Polymarket signals pause following December rate cut
On Dec. 10, the Federal Open Market Committee cut interest rates by 25 basis points and announced purchases of short-term Treasury securities. Fed Chair Jerome Powell said the purchases were “solely for the purpose of maintaining an ample supply of reserves” and were separate from the stance of monetary policy.
The Fed said the purchases would total about $40 billion in the first month and could remain elevated for several months to alleviate near-term money market pressures, particularly around seasonal factors such as tax payments.
Despite the rate cut and the Treasury-bill purchases, some analysts said Powell’s mixed messaging could limit a sustained Bitcoin rally until the rate-cutting cycle resumes in 2026.

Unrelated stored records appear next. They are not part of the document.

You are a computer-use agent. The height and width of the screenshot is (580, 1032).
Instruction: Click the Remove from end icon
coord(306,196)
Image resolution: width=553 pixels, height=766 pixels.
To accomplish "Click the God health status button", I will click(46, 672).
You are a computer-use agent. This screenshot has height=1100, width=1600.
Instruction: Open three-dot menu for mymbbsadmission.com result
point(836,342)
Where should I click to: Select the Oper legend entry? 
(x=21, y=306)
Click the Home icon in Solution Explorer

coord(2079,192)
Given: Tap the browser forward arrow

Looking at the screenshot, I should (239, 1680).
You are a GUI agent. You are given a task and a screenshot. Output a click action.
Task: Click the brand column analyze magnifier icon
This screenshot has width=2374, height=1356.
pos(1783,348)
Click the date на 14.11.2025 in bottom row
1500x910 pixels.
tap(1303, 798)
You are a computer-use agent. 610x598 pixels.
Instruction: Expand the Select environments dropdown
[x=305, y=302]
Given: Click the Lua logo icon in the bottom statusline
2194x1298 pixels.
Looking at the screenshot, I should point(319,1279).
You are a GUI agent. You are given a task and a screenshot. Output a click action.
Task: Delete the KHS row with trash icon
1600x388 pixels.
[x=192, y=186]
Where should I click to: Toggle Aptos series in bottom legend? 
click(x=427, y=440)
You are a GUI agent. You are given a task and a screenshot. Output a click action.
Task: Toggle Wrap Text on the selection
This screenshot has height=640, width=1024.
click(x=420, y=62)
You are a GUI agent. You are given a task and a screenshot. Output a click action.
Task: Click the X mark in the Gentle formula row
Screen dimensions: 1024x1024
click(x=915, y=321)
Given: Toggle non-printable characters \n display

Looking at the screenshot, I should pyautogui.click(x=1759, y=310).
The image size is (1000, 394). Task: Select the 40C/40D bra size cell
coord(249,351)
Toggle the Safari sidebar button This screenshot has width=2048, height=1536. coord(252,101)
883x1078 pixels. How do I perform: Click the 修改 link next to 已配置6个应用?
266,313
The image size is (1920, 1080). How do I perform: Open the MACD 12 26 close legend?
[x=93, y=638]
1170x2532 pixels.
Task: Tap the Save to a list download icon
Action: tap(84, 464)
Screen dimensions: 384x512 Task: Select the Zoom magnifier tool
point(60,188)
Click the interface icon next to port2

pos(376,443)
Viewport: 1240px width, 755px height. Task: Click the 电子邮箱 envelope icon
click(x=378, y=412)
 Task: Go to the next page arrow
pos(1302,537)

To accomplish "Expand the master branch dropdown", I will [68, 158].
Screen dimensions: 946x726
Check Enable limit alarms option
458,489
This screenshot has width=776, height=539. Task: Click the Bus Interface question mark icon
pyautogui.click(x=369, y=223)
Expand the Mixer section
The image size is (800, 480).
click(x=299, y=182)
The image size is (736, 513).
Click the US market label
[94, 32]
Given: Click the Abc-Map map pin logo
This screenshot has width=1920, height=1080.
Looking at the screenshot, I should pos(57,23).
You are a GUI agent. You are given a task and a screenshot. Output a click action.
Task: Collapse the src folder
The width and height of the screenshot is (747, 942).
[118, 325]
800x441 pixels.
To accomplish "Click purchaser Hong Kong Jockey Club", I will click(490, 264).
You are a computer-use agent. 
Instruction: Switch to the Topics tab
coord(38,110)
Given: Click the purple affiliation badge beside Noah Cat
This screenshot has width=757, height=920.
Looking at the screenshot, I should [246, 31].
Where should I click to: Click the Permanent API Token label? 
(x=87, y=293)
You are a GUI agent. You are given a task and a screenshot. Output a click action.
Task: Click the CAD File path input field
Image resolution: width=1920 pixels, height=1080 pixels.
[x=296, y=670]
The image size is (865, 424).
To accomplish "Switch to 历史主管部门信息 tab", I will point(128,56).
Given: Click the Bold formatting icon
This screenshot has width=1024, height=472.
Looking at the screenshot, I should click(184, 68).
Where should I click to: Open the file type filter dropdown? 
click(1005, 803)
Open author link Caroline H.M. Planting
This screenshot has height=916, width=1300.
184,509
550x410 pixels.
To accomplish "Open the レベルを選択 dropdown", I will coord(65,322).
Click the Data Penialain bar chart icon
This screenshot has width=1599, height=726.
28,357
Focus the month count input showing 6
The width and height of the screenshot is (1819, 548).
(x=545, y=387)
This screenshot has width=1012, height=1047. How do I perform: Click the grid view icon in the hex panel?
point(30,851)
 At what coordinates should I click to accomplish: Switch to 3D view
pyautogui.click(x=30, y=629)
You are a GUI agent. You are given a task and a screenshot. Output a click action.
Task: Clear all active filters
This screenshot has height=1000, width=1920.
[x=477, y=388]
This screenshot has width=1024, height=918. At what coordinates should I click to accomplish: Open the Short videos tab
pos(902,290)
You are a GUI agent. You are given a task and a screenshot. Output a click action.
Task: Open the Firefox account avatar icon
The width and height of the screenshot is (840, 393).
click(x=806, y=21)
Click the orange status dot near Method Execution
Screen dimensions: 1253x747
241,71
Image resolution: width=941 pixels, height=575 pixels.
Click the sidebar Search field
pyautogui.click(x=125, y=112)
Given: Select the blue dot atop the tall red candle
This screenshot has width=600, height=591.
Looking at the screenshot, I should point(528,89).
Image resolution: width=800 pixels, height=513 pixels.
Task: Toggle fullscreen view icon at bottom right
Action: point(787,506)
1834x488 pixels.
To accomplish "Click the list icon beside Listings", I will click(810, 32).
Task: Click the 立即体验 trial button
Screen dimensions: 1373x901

Bitcoin traded near $92,695 on Dec. 10, according to Yahoo Finance data, and was around $87,300 at the time of writing.
At the time of writing, Polymarket traders were largely pricing no change to Fed policy in January, assigning about a 77% probability to rates remaining unchanged, roughly a 21% chance of a 25-basis-point cut, and very low odds for larger moves.

Powell’s term expires in May 2026. US President Donald Trump is preparing to interview finalists to succeed him, with National Economic Council Director Kevin Hassett widely viewed as a leading candidate.